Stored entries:
=== Begin Enclosure ===

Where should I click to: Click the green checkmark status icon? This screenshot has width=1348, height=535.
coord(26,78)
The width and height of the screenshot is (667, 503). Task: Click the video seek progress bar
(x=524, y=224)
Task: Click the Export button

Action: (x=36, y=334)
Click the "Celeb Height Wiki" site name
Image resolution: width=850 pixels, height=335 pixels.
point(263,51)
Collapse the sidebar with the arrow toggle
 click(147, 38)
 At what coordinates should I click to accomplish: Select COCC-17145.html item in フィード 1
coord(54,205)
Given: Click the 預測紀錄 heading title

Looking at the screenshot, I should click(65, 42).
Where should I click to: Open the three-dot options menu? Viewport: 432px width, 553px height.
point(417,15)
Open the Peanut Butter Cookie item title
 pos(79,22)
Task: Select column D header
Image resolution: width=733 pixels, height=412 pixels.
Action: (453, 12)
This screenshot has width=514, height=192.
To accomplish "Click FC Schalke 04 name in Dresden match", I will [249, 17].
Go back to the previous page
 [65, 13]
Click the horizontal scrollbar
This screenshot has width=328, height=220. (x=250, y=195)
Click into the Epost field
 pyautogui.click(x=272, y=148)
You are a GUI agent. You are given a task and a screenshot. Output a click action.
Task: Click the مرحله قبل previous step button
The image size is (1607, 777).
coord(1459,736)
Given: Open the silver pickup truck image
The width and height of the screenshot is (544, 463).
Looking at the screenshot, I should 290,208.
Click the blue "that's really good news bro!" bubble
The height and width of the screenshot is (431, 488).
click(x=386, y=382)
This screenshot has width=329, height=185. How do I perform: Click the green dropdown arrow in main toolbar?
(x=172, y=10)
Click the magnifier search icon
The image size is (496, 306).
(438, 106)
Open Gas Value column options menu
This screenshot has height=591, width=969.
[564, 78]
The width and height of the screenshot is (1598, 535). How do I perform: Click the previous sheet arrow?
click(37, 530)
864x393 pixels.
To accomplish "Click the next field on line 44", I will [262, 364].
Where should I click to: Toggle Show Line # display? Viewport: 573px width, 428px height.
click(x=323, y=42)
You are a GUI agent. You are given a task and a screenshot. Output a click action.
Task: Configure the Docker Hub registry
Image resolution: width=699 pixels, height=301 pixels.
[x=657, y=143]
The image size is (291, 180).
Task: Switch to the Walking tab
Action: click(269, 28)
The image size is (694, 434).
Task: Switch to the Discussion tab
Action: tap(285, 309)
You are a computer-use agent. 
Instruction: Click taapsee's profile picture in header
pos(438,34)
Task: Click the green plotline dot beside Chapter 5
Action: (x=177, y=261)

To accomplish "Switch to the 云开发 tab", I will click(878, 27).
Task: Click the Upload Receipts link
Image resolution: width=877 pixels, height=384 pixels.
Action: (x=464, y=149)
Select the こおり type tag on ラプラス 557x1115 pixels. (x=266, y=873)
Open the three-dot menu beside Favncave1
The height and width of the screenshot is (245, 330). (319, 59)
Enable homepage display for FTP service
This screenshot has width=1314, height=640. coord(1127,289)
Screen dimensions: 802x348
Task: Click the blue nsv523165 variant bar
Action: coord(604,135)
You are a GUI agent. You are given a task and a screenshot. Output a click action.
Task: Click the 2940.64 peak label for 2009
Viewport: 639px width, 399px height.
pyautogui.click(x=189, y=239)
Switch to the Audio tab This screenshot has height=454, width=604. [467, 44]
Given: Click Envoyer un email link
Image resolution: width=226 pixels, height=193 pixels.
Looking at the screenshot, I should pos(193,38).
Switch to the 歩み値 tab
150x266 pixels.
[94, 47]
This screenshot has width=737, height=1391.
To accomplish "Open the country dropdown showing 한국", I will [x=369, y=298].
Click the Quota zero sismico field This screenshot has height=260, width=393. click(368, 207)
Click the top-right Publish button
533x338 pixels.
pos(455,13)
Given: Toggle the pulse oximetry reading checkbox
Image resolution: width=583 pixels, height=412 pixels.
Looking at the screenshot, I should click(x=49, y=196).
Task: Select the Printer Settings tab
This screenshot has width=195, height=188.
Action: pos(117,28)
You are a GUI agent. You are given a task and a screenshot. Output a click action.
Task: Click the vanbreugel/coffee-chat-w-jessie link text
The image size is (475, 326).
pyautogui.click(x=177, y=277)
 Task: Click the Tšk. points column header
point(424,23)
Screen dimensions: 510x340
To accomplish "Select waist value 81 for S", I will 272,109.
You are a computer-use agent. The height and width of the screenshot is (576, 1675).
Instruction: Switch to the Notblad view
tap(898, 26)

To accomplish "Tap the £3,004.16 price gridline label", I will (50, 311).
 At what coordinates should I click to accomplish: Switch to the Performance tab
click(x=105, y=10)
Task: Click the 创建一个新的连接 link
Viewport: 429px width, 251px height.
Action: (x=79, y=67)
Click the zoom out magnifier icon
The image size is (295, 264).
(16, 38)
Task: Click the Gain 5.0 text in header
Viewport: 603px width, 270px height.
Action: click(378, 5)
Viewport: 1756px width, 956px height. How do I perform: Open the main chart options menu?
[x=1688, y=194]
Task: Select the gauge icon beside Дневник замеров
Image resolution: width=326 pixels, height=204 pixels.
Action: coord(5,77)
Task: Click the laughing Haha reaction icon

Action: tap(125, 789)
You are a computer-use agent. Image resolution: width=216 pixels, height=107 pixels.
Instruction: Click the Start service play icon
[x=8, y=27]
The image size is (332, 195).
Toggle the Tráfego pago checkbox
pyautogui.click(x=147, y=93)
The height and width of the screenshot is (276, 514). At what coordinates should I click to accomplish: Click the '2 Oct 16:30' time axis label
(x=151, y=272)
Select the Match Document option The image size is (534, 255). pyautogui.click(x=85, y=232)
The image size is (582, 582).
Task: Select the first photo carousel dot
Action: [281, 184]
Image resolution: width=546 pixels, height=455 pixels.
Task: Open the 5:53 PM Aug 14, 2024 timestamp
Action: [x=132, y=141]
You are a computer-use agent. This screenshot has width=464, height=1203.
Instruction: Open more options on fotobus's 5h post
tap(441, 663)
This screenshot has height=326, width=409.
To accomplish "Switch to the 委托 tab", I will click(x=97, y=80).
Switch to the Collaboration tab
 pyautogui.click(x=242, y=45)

=== End Enclosure ===

**Instructions to follow**. Out of the data above, return each line where the word "text" can be found.

**Result below**.
Task: Click the vanbreugel/coffee-chat-w-jessie link text
Task: Click the Gain 5.0 text in header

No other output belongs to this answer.